Async Wandering Part 4 — Awaiting for void methods

This is the fourth part of the Async Wandering series. For your convenience you can find other parts in the table of contents in Part 1 – Why creating Form from WinForms in unit tests breaks async?

C# allows us to write async function returning void. This is not recommended, however, sometimes it is required — especially when we are working with events. The question is, how do I attach asynchronous event handler and await for it?

First, let’s revisit some internal implementation of events and tasks.

Events

Event exposes two functions for attaching and removing event handler. This is why it is possible to have an event in an interface. In theory we could just implement event by defining these two functions and not using any event keyword at all.

However, events are closely related to delegates. Delegate is more or less a managed pointer to a function. It stores target instance, target method, and allows us to call the method in runtime. When we create delegate in source code, we are actually creating something inheriting MulticastDelegate which in turn is implemented using Delegate. Internally, event is implemented as a list of attached methods. This means that if you add method A, method B, and method A once again, next you call the event, it will call method A twice, however, no specific order is required by specification. Actual implementation calls handlers in order of their registration and removes them from the end, so if you remove method A, you will end up with method A and B, not B and A.

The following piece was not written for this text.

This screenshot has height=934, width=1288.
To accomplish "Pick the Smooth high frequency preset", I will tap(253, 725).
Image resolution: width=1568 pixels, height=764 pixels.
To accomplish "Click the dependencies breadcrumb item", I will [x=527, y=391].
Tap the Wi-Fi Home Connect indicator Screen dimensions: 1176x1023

Delegate is allowed to point to a non-void method. The question is: if I have three methods attached to an event, what value will it return when I call it? It is worth asking only in C#, VB.NET doesn’t allow events to return values. Current implementation in C# returns last returned value.

Tasks

How does application know that some Task is able to continue or is finished? It’s all about synchronization context. Each thread has an instance of current synchronization context which it uses, and different frameworks use different implementations. For instance, WinForms uses synchronization context based on a message loop — when a Task is ready to continue, it posts message to synchronization context, which in turn posts it to message loop. This explains why hard waiting on a UI thread blocks async tasks. Don’t take this description as a detailed internal implementation, there are lot of quirks and gotchas which are not important here.

What is important is that we are able to implement custom synchronization context and replace it on a thread. We already saw this trick when we were fixing unit tests.

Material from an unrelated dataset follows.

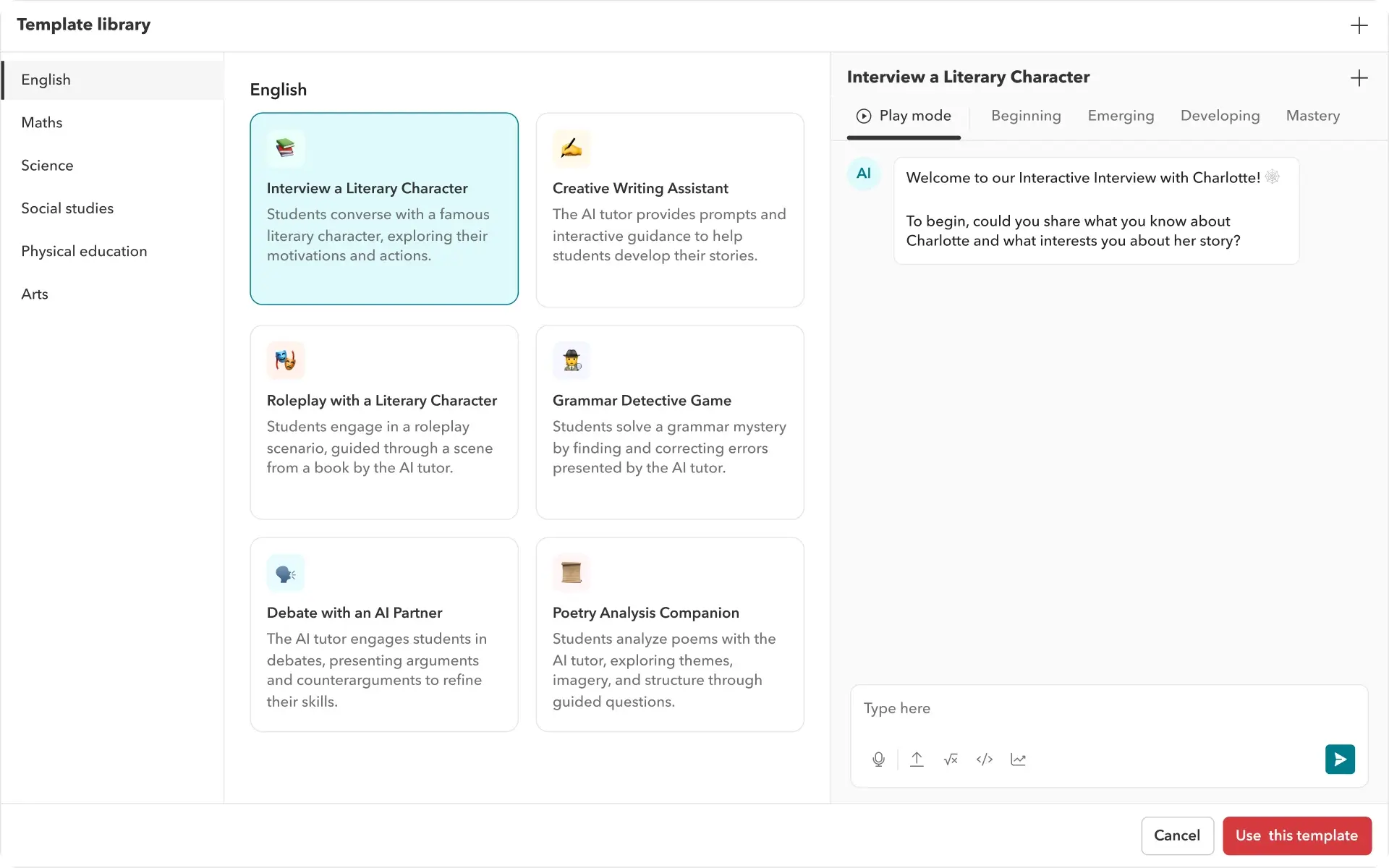
Task: Start voice input with the microphone icon
Action: 878,759
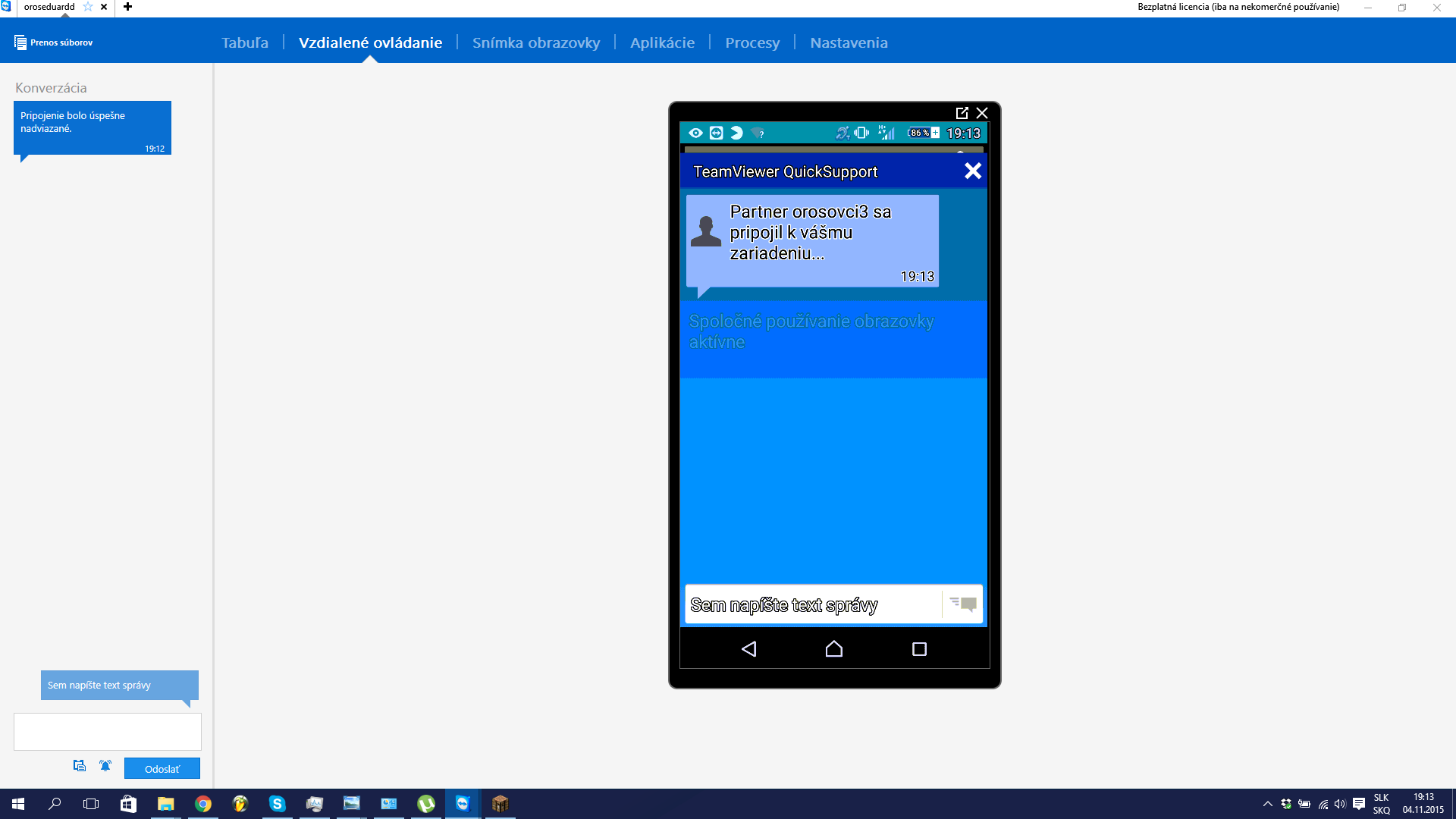Open Prenos súborov file transfer
1456x819 pixels.
(53, 42)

Asynchronous event handlers

One trick to wait for an event with asynchronous event handlers is to obtain event’s invocation list, call it by hand, get all returned tasks, and wait for them manually.

Unfortunately, this trick only applies to C#, since VB doesn’t allow events to return values. In that case we can modify event to accept another parameter which we use to return tasks manually. In event handler we can run new task and return it.

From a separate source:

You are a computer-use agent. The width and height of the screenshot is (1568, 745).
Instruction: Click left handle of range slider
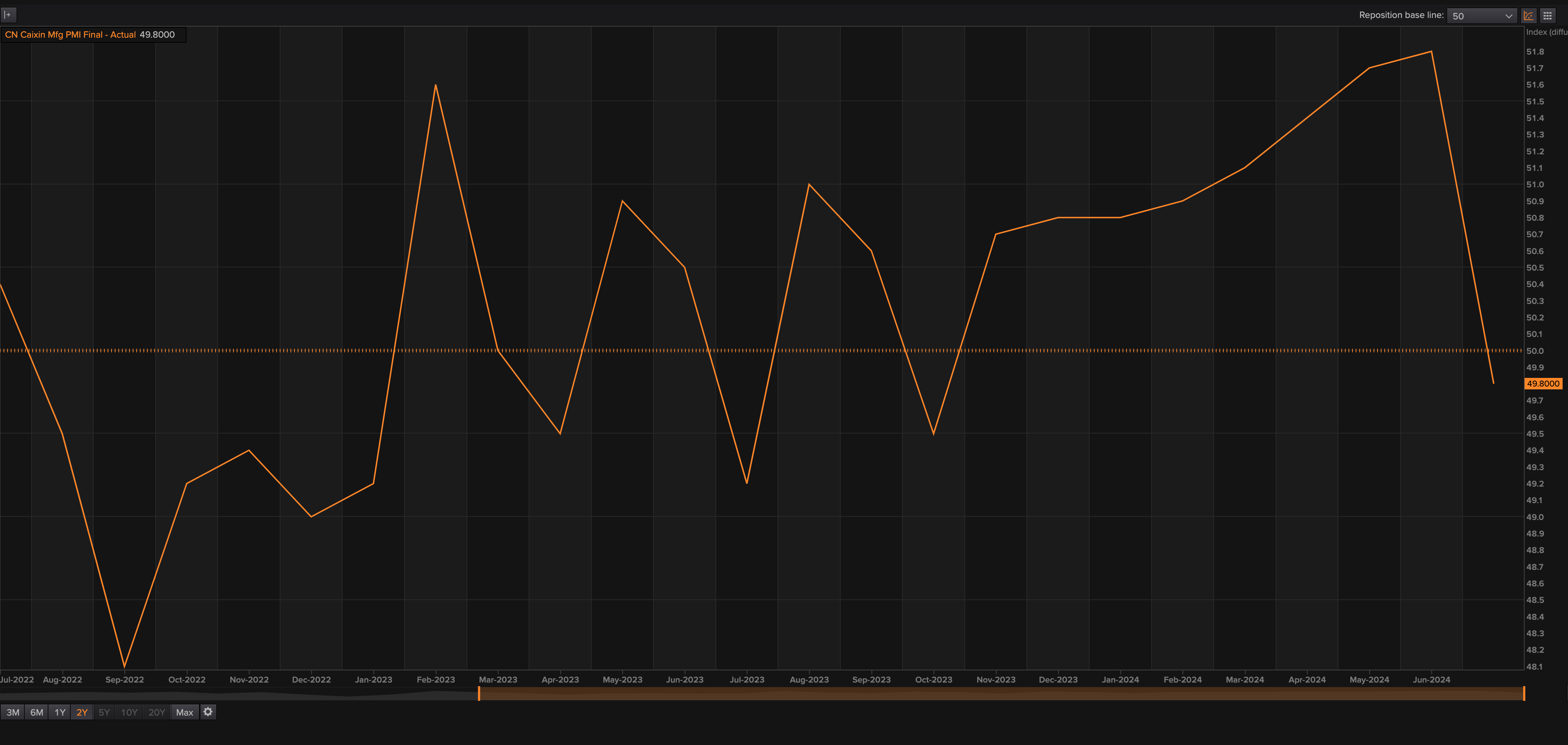(x=479, y=693)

However, this is not always possible. If we are able to change event parameters, then we are probably able to remove it at all and simply replace with custom implementation allowing for tasks and all that stuff. We usually end up with events provided by UI frameworks which we cannot modify.

The trick (or rather dirty hack) is to replace synchronization context with custom implementation. Context has a method called when operation starts and matching method when operation ends. We can utilize this to keep track of started handlers and wait for them as long as it is possible. See the following implementation:

Let’s start reading the code from the bottom. We have delegate pointing to parameterless void method. We declare an event and attach to it three different asynchronous handlers. If we would raise the event in an ordinary way, we would not be able to await for tasks. That is why we implement custom helper for running event.

DelegateHelper starts from creating new thread. Since we need to replace synchronization context and we don’t want to mess up with current one in our thread, we create new thread and then perform all the dirty stuff. First, newly created thread replaces context. Next, it calls delegate, which invokes all attached event handlers. Event handlers run as far as they can go and return as soon as they are blocked. When DynamicInvoke method finishes, we can be pretty sure, that all event handlers were executed (well, as long as there were no exceptions) and all of them either finished or blocked. This means, that our custom synchronization context is already aware of all scheduled operations. We inform it, that this is the checkpoint by calling context.Checkpoint();.

And now the context implementation. We use ManualResetEvent and operations counter. When any new operation starts, we increment the counter. When it finishes, we decrement the counter and check whether we are done. We will be done only when the checkpoint is reached and the operations counter is zero. Beware, that there is no locking mechanism, so we might have there a race condition (this code is not production ready).

Context also exposes a task for awaiting. In our delegate helper we get this task and return it to the caller, so the caller can wait for it (either by calling .Wait() or by awaiting). Waiter finishes when reset event is set, and this happens only after reaching checkpoint and finishing all tasks.

Summary

This very naive implementation allows us to wait for void event handlers. Of course, this is another dirty hack which should not be used in a production code, however, sometimes we simply don’t have a choice.

We already seen how to await for a task in synchronous WinForms code, today we know how to wait for void event handlers. However, general rule of thumb is to use async all the way up and this is the solution we should strive for.